Seminars

Nested Parallelism and Control Flow in Big Data Analytics Systems
Gabor Etele Gevay, TU Berlin
Abstract
Distributed dataflow systems, such as Flink and Spark, provide high-level APIs to users, and they take care of the low-level details of executing the programs in a scalable way on a cluster of machines. These systems work well for simple programs, which are straightforward to express by just a few of the system-provided parallel operations. However, modern data analytics often demands the composition of larger programs, where
1) parallel operations are surrounded by control flow statements (e.g., in iterative algorithms, such as PageRank or K-means clustering), and/or
2) parallel operations are nested into each other. In such cases, an unpleasant trade-off appears: we lose either performance or ease-of-use. I will talk about how we solved this trade-off for the case of control flow statements and nested parallelism.
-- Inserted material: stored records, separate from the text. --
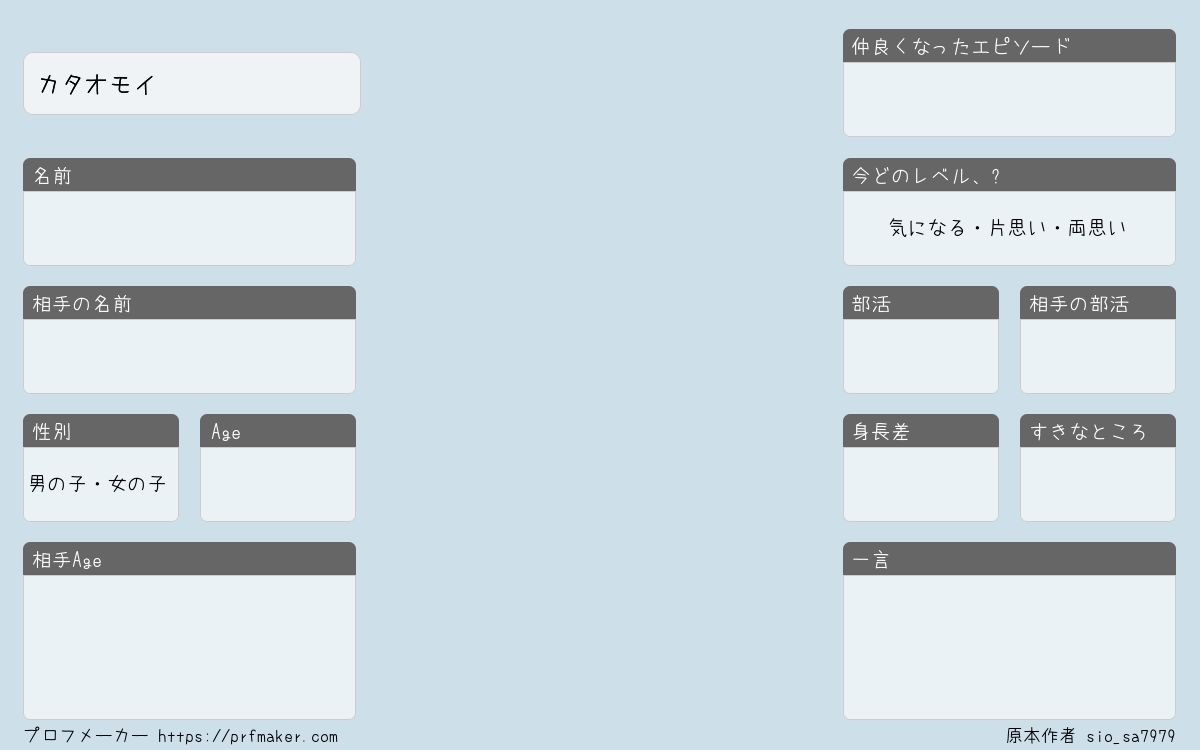Click the 部活 input box
Viewport: 1200px width, 750px height.
[921, 356]
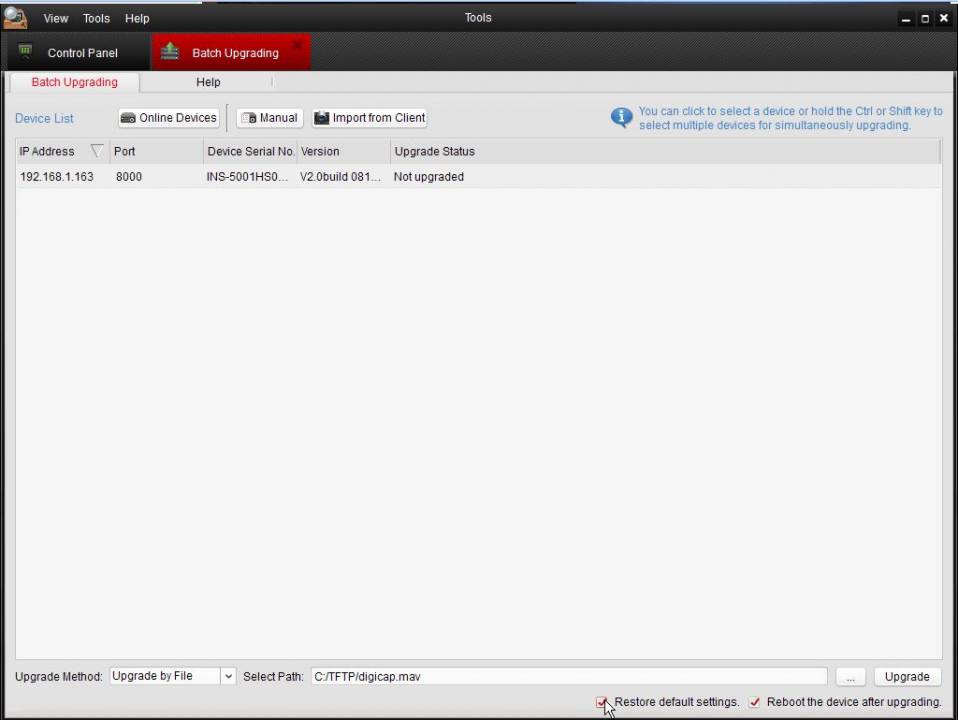Click the Batch Upgrading tab icon
The height and width of the screenshot is (720, 958).
(x=170, y=52)
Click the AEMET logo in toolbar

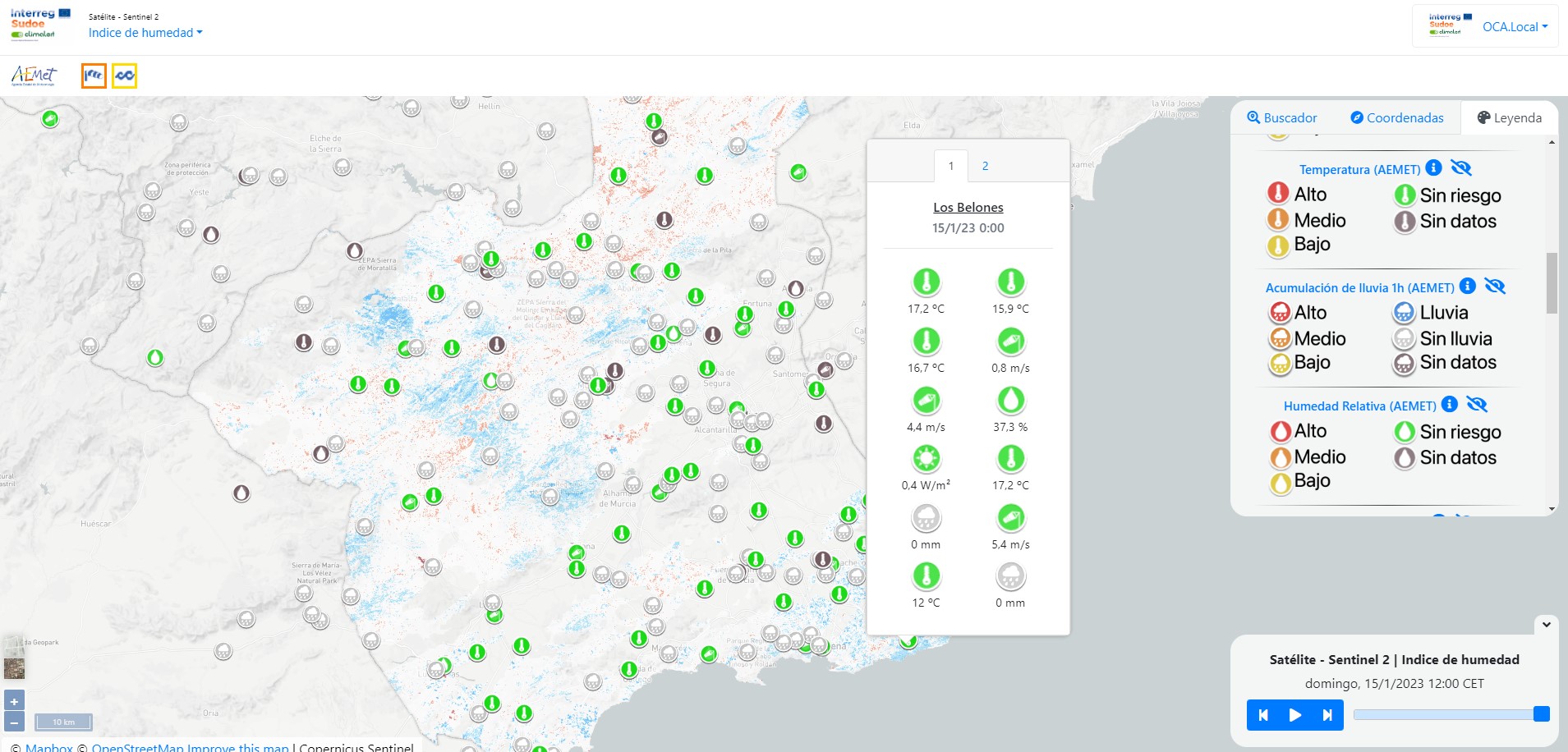(34, 76)
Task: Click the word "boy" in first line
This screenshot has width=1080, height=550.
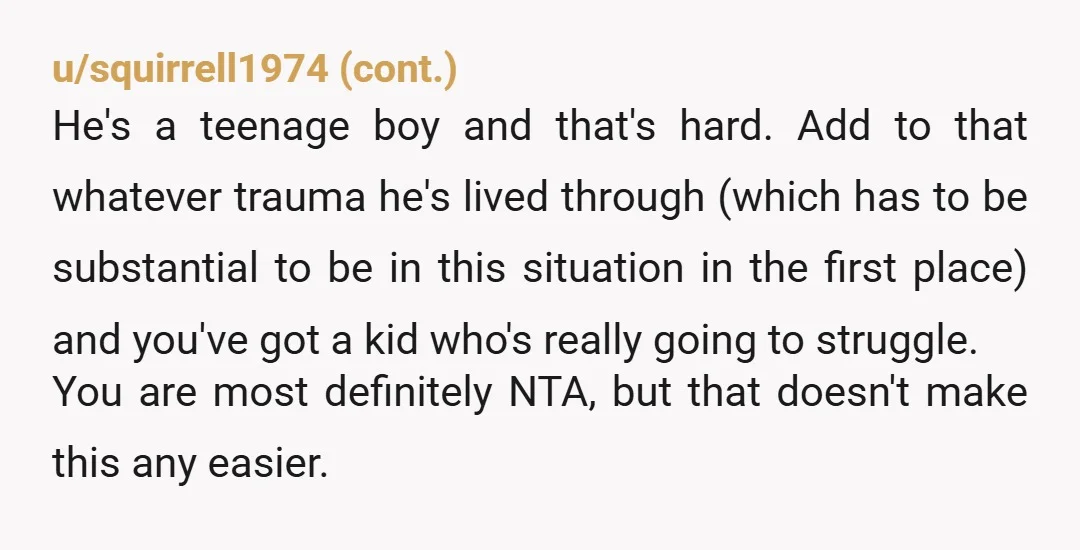Action: click(406, 128)
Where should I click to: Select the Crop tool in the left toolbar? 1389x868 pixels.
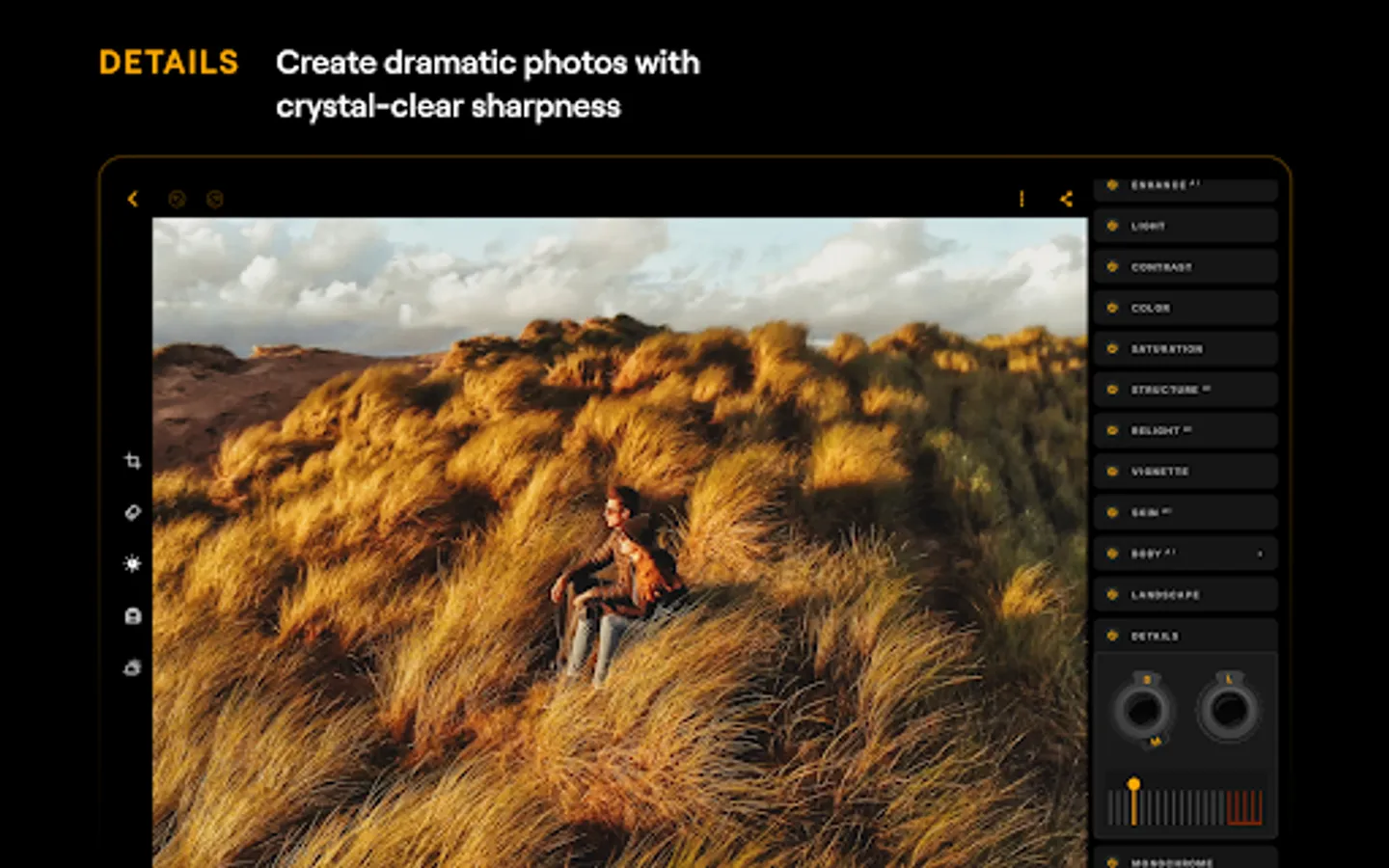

Our system allows users to express control flow with easy-to-use, standard, imperative control flow constructs, and it compiles the program into a single dataflow job. This eliminates the job launch overhead from iteration steps, and allows for several loop optimizations.

For nested parallelism, we propose a compilation technique that flattens a nested program, i.e., creates an equivalent flat program where there is no nesting of parallel operations. Contrary to previous systems that perform flattening, we can even handle programs where there is an iterative algorithm at inner nesting levels.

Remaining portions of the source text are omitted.